(Collected data)
----------

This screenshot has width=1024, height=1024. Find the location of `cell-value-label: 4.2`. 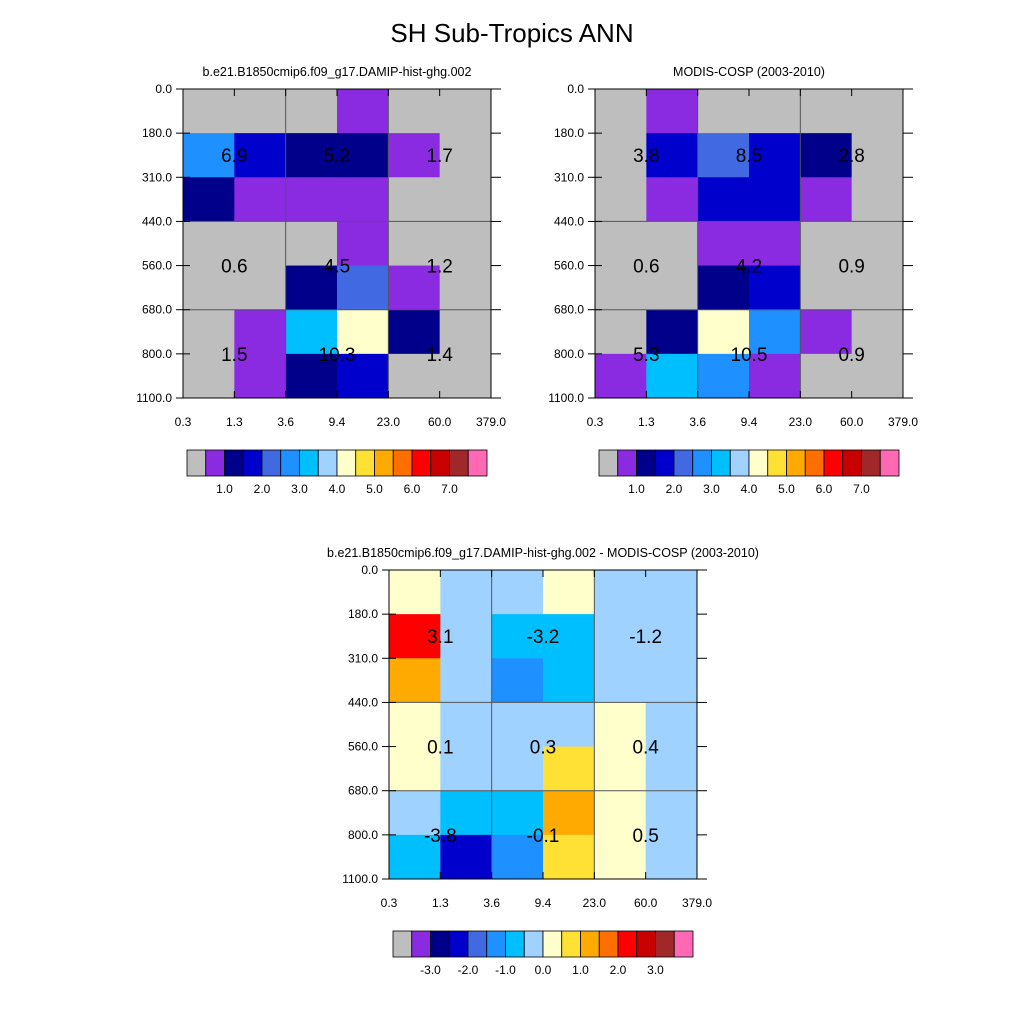

cell-value-label: 4.2 is located at coordinates (749, 268).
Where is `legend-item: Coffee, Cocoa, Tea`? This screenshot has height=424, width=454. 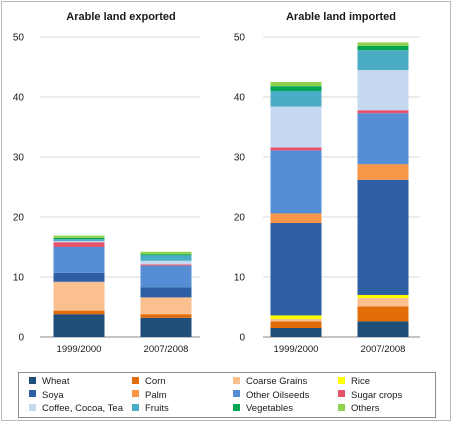 legend-item: Coffee, Cocoa, Tea is located at coordinates (76, 408).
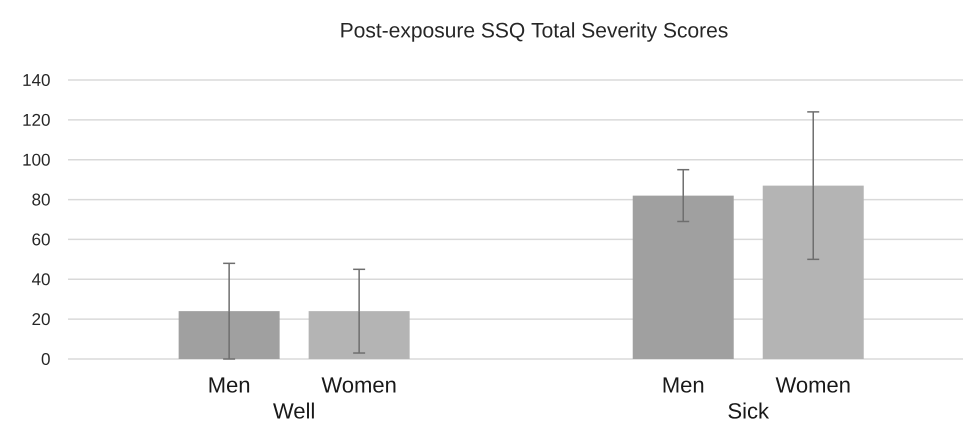 This screenshot has width=963, height=436. I want to click on y-tick-label: 0, so click(46, 359).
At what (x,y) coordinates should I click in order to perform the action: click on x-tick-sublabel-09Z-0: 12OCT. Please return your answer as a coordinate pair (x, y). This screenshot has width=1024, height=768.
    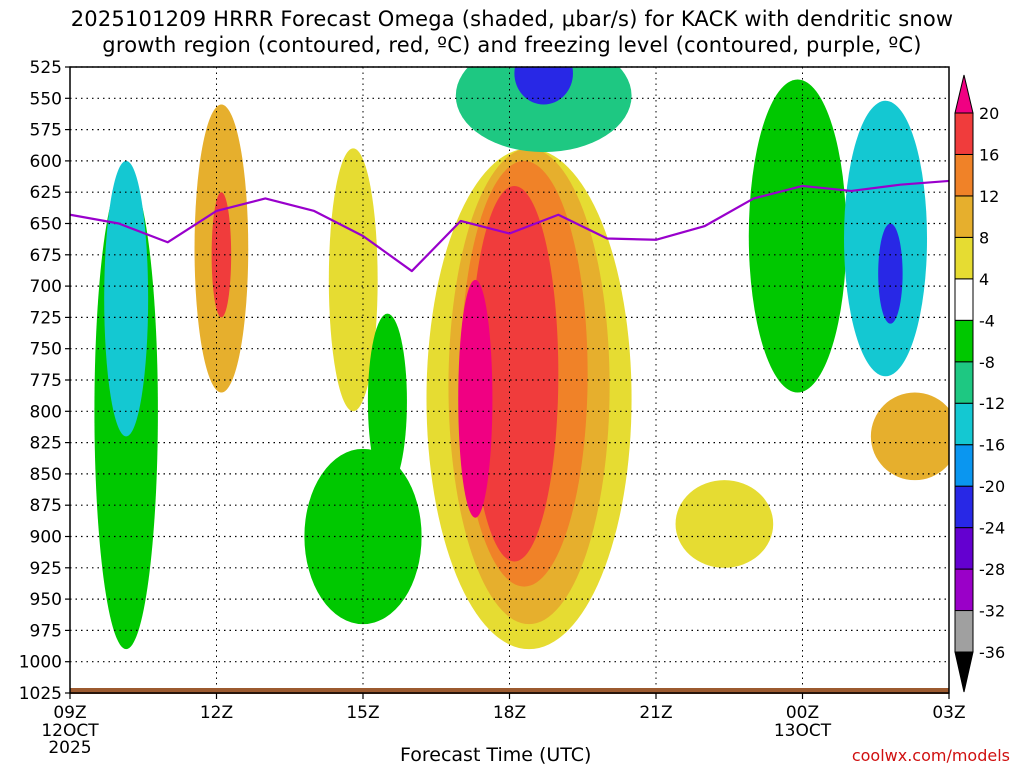
    Looking at the image, I should click on (70, 731).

----------

WRITTEN TASK ::
Please rewrite the lines from the start of the records through the line holding "cell-value-label: 4.2 is", both included, swapping "location" for "position" and keeping everything else the same. Leave the pictures out of your answer.

RESULT ::
This screenshot has width=1024, height=1024. Find the position of `cell-value-label: 4.2`. 

cell-value-label: 4.2 is located at coordinates (749, 268).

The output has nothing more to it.